# PASSAGE SHOWN:
○ ○ ○ ○
Has anyone used the yeast from this beer before and what were the results like? I'm a little concerned that the yeast were too active in lowering the FG.

Cheers
Bazza.


----------



## Aaron (25/6/05)

Bazza said:


> Has anyone used the yeast from this beer before and what were the results like? I'm a little concerned that the yeast were too active in lowering the FG.
> 
> [post="64973"][/post]​



I haven't used it. However, I have read they don't use their primary fermentation yeast in bottle conditioning. They remove the primary yeast after primary fermentation then put another yeast into the bottle for bottle conditioning.

So using the yeast you can culture from the bottle is probably not going to help to achieve the same flavour. There are plenty of good American Pale Ale recipes around though. The Skunkfart Pale Ale seems a popular choice. You should be able to find the thread for that one which has been going for a couple of years now.


----------



## Guest Lurker (25/6/05)

Here is the original post from someone who sounds like they are actually from Little Creatures confirming that it is indeed a lager yeast used for bottling.

http://www.grumpys.com.au/read.php3?id=18600


----------



## Bazza (25/6/05)

Alien boy said:


> Bazza,welcome.
> 
> The yeast in the lcpa is most likely a lager strain and will attenuate more and make the beer drier.
> 
> ...



Alien boy
thanks for the link. Looks like the beer will be an interesting drop. An ale with lager yeast brewed warm....mmmmm. 
Cheers
Bazza


----------
○ ○ ○ ○
# WHAT TO PRODUCE:
Answer these from the brewing thread above:
1. What was Bazza concerned the yeast had been too active in doing?
2. Which recipe does Aaron name as a popular choice?
3. What kind of yeast does Guest Lurker say is used for bottling?
○ ○ ○ ○
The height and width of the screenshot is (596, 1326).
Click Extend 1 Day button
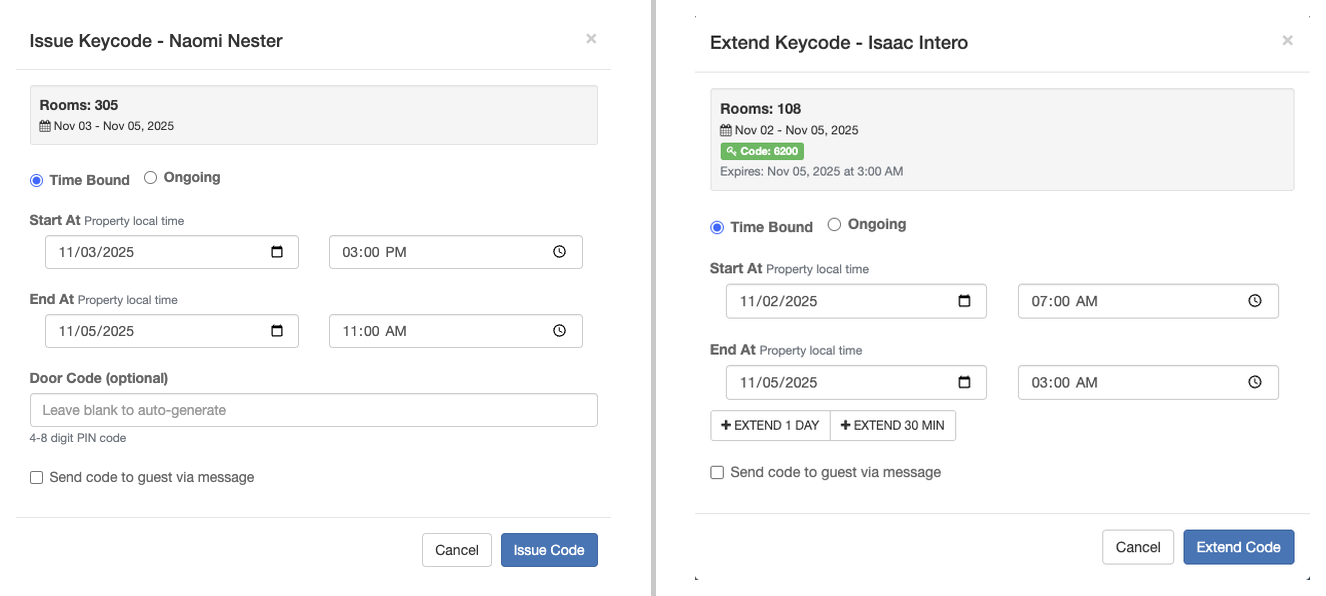tap(770, 425)
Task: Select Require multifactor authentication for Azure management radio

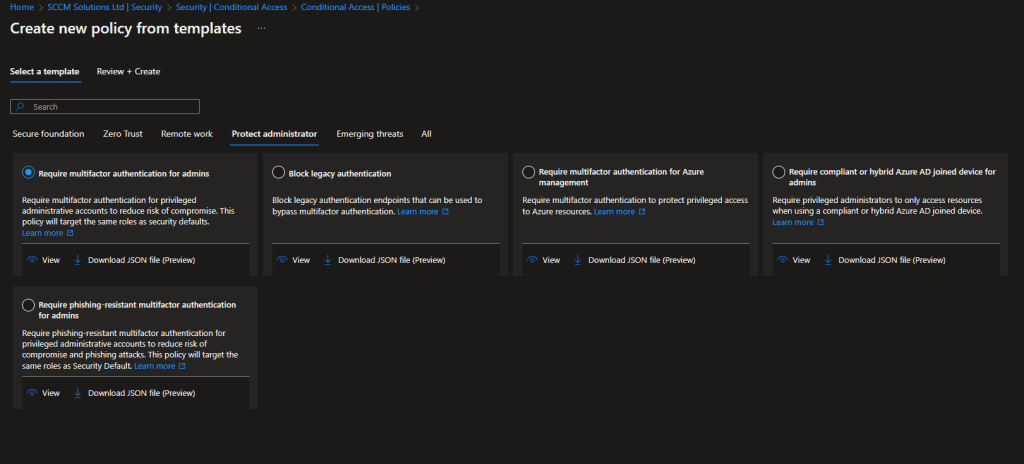Action: tap(529, 173)
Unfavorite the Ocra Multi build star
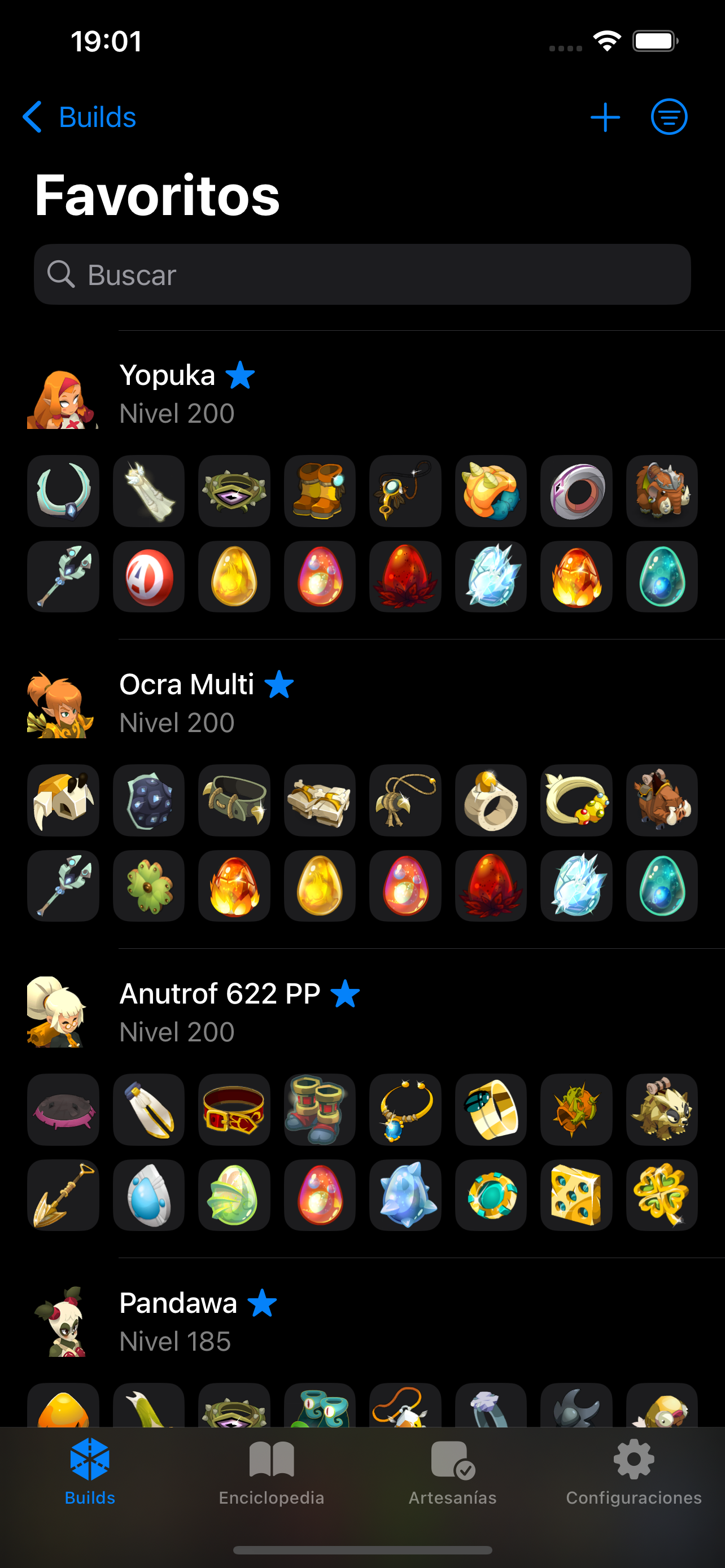725x1568 pixels. pos(279,684)
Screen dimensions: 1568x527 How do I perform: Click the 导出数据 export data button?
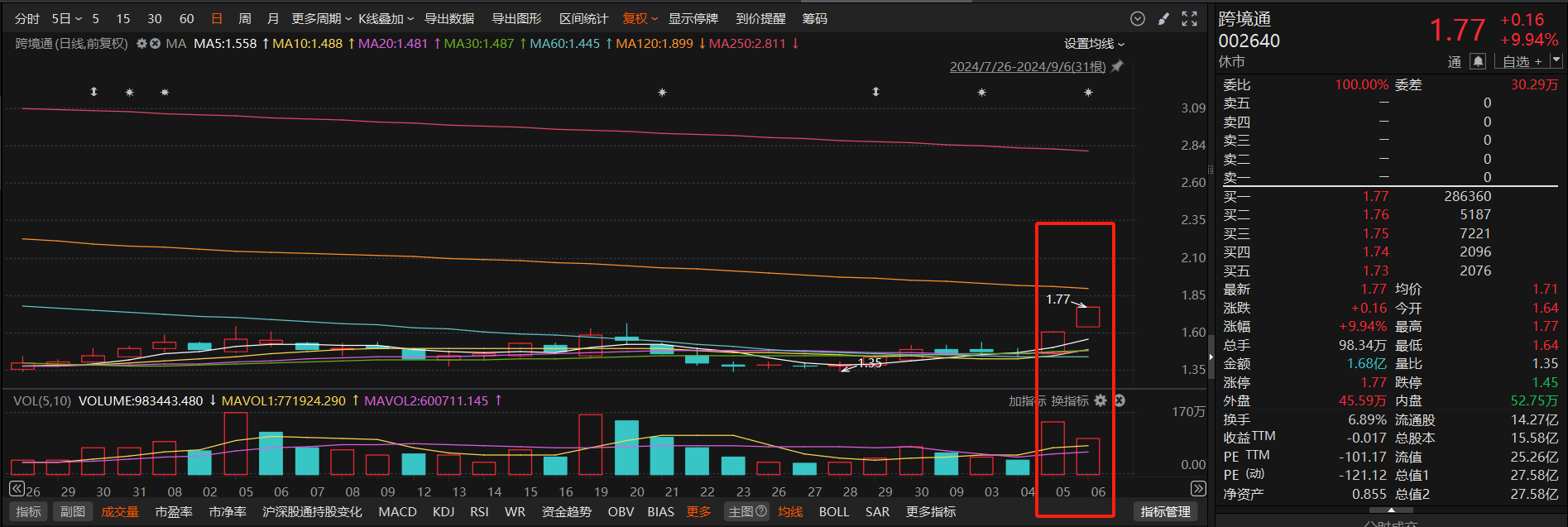(449, 19)
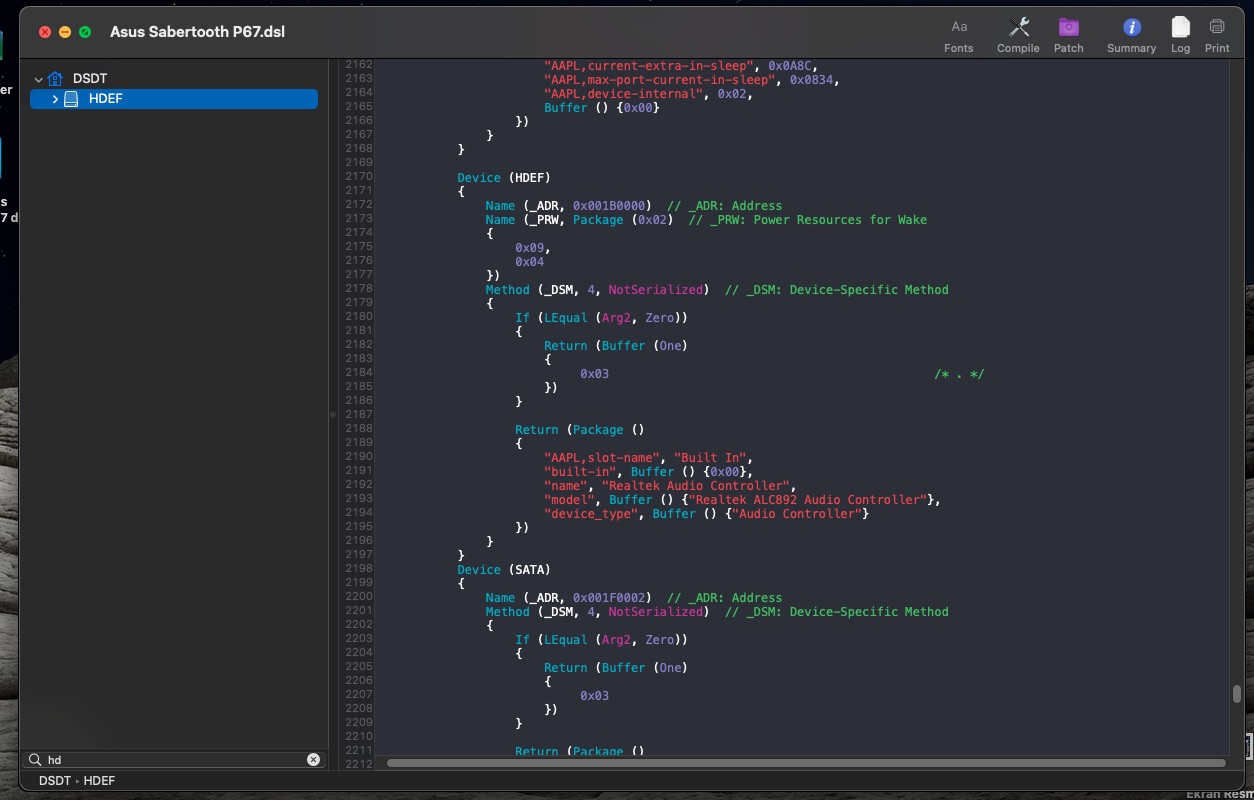This screenshot has width=1254, height=800.
Task: Click the green zoom window button
Action: [85, 32]
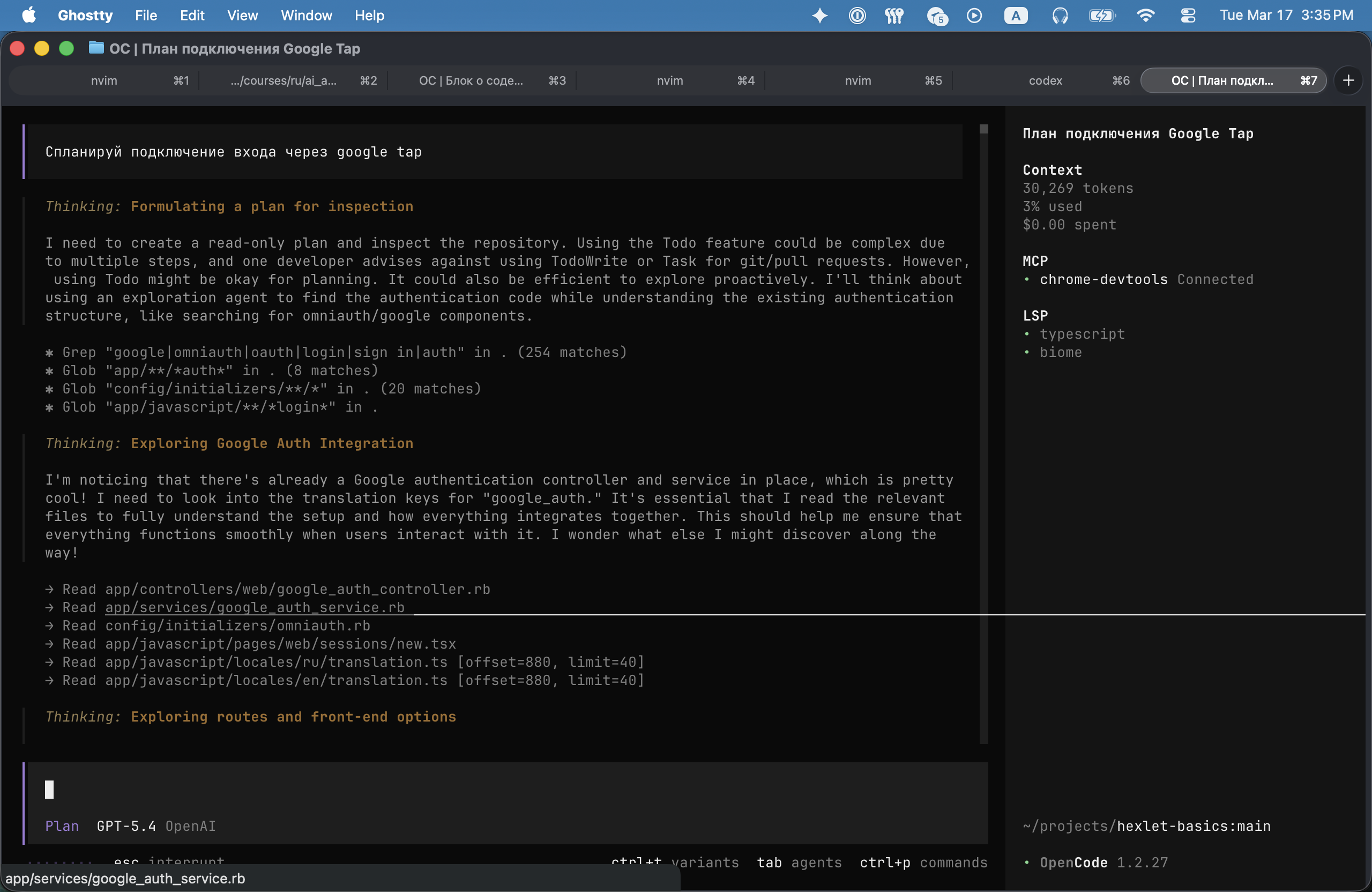Screen dimensions: 1372x892
Task: Switch to the first nvim tab
Action: click(x=105, y=80)
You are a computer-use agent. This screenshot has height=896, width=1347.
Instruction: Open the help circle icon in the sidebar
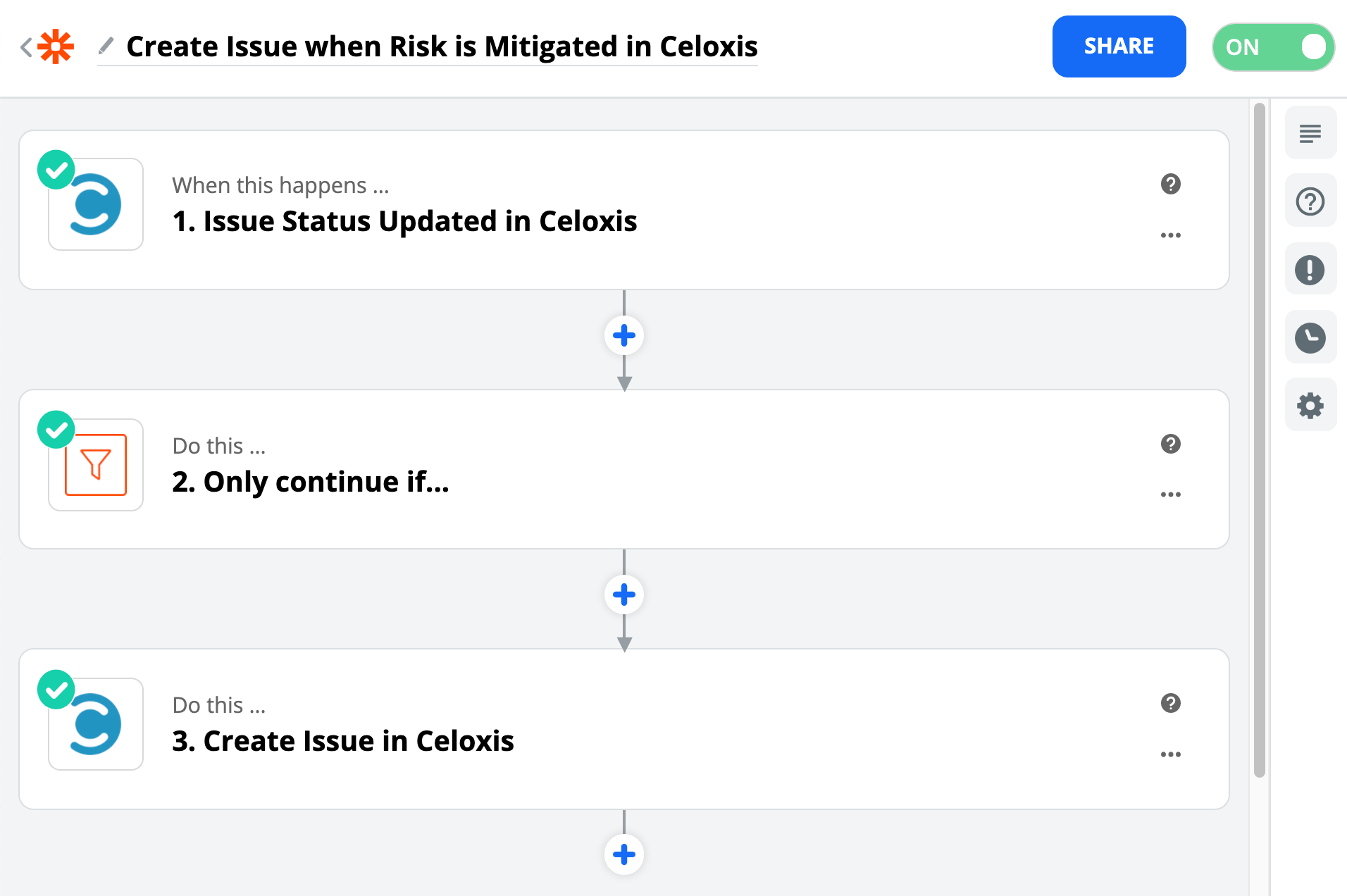point(1310,201)
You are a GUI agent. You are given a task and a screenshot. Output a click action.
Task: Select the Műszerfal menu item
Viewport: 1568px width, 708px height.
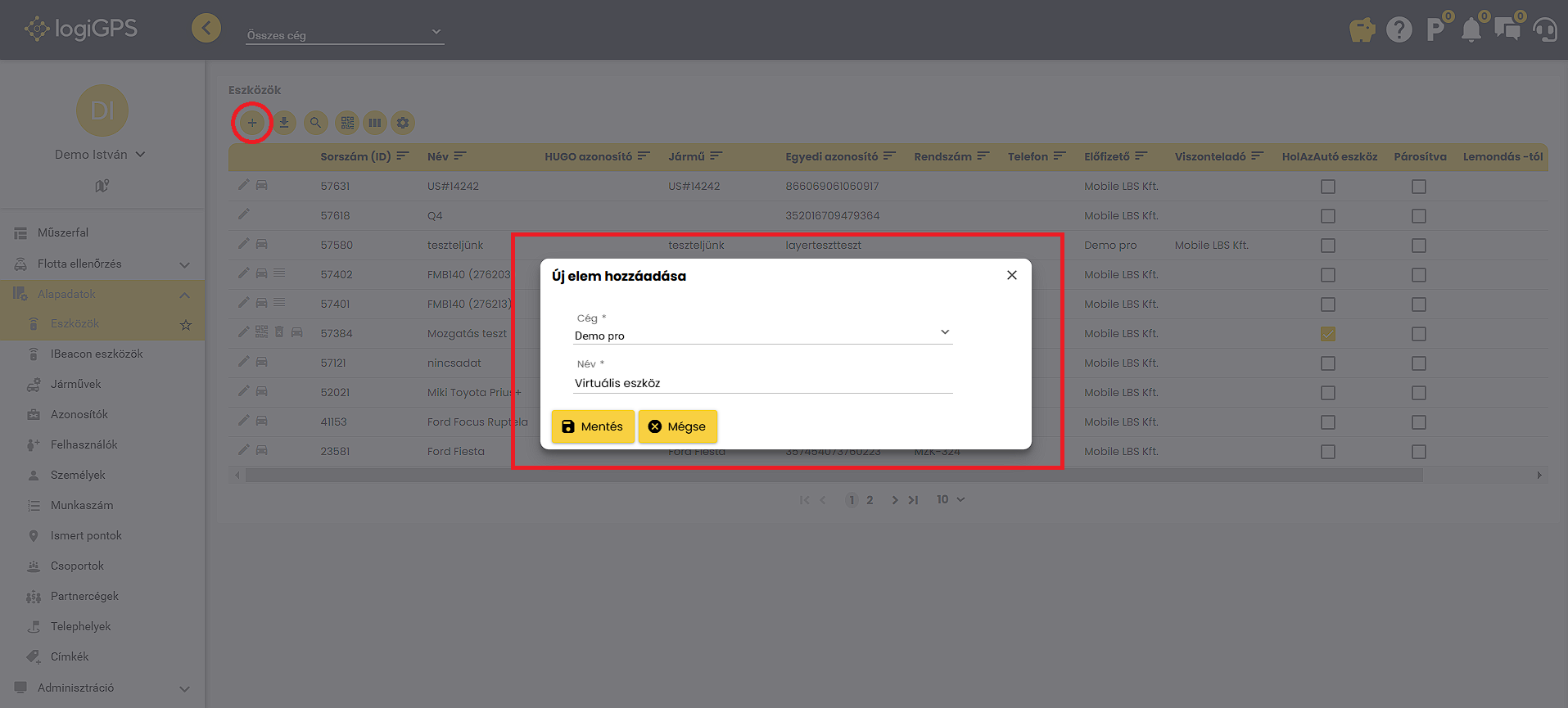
○ ○ ○ ○
# TASK OUTPUT:
1. Lowering the FG.
2. The Skunkfart Pale Ale.
3. A lager yeast.